▸ Input data
____________________

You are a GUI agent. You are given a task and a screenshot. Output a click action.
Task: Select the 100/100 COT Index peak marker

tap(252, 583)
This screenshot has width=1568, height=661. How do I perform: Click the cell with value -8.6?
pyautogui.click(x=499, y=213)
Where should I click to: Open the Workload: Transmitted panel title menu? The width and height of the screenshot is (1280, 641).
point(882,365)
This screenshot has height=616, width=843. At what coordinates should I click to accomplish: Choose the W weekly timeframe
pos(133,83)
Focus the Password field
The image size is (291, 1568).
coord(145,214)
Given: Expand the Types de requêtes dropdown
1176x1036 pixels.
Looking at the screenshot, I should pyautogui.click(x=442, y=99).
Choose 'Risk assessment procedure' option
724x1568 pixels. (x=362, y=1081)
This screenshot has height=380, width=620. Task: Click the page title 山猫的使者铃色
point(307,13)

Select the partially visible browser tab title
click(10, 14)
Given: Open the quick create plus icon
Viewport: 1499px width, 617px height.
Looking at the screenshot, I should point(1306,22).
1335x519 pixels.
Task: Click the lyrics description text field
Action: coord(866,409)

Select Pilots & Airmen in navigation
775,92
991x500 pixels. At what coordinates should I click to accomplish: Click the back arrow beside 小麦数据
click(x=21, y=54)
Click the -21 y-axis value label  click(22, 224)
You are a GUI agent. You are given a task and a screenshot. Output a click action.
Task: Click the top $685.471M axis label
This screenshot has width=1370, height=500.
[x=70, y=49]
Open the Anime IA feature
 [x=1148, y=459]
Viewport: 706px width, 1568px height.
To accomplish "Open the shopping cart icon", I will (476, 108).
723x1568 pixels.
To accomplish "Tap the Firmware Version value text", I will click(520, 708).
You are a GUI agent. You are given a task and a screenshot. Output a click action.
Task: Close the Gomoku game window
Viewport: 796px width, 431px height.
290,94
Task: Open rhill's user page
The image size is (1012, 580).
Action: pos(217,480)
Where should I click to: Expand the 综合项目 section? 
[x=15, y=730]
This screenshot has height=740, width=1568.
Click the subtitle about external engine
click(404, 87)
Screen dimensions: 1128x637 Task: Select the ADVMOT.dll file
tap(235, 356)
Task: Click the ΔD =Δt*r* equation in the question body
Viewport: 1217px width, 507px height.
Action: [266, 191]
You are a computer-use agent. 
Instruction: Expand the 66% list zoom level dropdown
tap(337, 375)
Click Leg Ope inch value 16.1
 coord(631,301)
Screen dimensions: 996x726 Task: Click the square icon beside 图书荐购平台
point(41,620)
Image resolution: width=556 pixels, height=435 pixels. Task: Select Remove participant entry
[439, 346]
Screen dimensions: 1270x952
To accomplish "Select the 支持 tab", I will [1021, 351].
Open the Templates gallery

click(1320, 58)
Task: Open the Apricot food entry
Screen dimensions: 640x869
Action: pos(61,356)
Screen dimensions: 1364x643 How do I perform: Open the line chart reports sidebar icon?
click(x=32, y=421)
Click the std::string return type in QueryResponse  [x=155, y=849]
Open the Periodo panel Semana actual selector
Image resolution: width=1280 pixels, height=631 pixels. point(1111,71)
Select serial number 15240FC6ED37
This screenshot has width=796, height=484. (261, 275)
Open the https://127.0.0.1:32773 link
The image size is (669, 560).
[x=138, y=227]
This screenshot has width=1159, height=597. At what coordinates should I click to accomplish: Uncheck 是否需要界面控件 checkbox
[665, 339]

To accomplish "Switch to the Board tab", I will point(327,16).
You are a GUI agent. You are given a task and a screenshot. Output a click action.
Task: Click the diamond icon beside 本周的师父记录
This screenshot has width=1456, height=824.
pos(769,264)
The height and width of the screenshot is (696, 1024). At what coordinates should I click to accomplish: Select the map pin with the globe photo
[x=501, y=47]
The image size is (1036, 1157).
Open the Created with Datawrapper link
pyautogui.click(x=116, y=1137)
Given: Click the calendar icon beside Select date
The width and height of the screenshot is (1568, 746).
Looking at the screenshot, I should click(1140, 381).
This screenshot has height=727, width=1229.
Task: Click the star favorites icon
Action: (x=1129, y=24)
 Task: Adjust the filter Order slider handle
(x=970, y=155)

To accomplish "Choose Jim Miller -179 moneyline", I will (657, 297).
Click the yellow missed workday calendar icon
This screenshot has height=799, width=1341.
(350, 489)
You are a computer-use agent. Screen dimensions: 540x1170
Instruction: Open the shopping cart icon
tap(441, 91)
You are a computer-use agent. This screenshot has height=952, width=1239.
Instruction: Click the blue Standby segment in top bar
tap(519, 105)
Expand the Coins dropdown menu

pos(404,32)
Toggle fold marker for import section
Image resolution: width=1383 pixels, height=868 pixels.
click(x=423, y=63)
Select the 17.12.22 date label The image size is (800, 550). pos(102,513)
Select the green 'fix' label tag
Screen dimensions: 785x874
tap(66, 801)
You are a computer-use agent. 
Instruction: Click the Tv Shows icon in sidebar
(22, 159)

____________________

▸ Action item
Find the word "axis" in the entries above, then copy each line that holds it.

▸ Exercise answer
Click the -21 y-axis value label  click(22, 224)
Task: Click the top $685.471M axis label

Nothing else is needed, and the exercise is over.